生物通报道:今年美国艾奥瓦州一家养殖公司18日宣布扩大召回可能被沙门氏菌污染的鸡蛋,使召回总数达到3.8亿枚。这是美国近年来由鸡蛋引起的最大规模沙门氏菌疫情,估计至少有几千人已经感染沙门氏菌。这一事件引起了多方关注,其中之一就是有关沙门氏菌的检测方法。
目前食品工业用于检测沙门氏菌的方法耗时较长,从检测到结果的公布需要5天的时间,因此对于紧急事件而言远远不够,来自美国密苏里大学农业、食品、自然科学学院的研究人员开发出一种灵敏度更高的更为迅速的沙门氏菌检测方法,仅需5到12小时就可以完成测试,这可以防止生产者出售受感染的产品,帮助鉴别污染了的食用产品。
这篇文章发表在《J Food Sci.》杂志上,领导这一研究的是密苏里大学农业、食品、自然科学学院Azlin Mustapha副教授,第一作者是Luxin Wang博士。Mustapha教授长年从事常见食品的病原体研究,去年曾发文发现红葡萄酒能抑制食品病原体生长。
在美国,沙门氏菌感染是食品污染的头号元凶,由它引起的沙门式菌症会引起腹泻、呕吐、发烧、腹部绞痛等症状,严重的甚至引起死亡。幕斯塔法说,禽类沙门氏菌检测非常重要,因为沙门氏菌会长期依附在禽类的脾脏和生殖系上,每一颗由受感染禽类所生的鸡蛋都会被感染。

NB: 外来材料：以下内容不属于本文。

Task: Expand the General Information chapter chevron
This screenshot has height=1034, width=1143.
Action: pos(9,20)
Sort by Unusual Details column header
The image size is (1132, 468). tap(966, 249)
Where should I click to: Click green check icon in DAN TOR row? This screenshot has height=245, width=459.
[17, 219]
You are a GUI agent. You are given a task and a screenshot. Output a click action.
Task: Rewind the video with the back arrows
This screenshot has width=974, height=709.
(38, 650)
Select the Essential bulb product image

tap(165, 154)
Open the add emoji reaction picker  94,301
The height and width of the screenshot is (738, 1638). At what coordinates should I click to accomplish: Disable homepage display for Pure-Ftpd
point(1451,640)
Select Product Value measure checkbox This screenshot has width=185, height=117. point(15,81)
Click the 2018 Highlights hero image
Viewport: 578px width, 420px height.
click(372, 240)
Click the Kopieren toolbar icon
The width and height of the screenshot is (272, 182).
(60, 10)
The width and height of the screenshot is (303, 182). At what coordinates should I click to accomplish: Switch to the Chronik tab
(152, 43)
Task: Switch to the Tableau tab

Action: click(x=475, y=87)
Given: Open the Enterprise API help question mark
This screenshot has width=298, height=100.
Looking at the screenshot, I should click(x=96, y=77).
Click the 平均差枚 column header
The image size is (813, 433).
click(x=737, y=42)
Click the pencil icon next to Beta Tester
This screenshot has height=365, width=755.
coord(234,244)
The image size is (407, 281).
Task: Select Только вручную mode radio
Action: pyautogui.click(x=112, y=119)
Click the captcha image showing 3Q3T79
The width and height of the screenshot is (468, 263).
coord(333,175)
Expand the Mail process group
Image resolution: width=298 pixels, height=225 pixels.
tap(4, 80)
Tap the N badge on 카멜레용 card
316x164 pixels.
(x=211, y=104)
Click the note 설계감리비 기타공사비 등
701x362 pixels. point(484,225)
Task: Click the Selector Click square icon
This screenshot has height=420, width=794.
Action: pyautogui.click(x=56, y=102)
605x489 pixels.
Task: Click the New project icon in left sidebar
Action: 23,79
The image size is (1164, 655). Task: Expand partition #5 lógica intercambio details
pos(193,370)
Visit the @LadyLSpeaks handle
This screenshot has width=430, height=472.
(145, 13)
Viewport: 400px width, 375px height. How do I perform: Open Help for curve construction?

这一方法是基于实时PCR技术,实时PCR技术被应用多年,用于检测食品中的病原微生物。Mustapha表示,传统的PCR检测方法可以对沙门氏菌等特定微生物DNA的单条基因片段进行放大,放大后,特定的DNA片段被成千上万倍的复制,运用可视技术按照细菌基因序列探测和识别复制后细菌的遗传物质可以更加容易。 但是目前的PCR检测方法容易出现假阳性的结果,这造成了巨大的浪费和不必要的食品召回事件的发生。出现这种结果的原因是,PCR技术跟其它的DNA法一样,均不能将活的跟死的沙门氏菌区分开,因此这导致PCR技术提供了错误的结果。
为了克服以上PCR技术的弱点,避免假阳性结果的出现,研究人员用单叠氮溴化乙锭染料结合PCR技术对试样进行了处理。单叠氮溴化乙锭进入死的沙门氏菌体内后与DNA分子进行结合,单叠氮溴化乙锭染料使得沙门氏菌细胞在染色后不能被溶解,因此通过PCR可视技术观察不到死的沙门氏菌细胞。相反的是,染料不能穿透活细胞,这使得检测人员可以利用这种改进的PCR技术很容的区分活的跟死的沙门氏菌,从而避免假阳性结果的出现。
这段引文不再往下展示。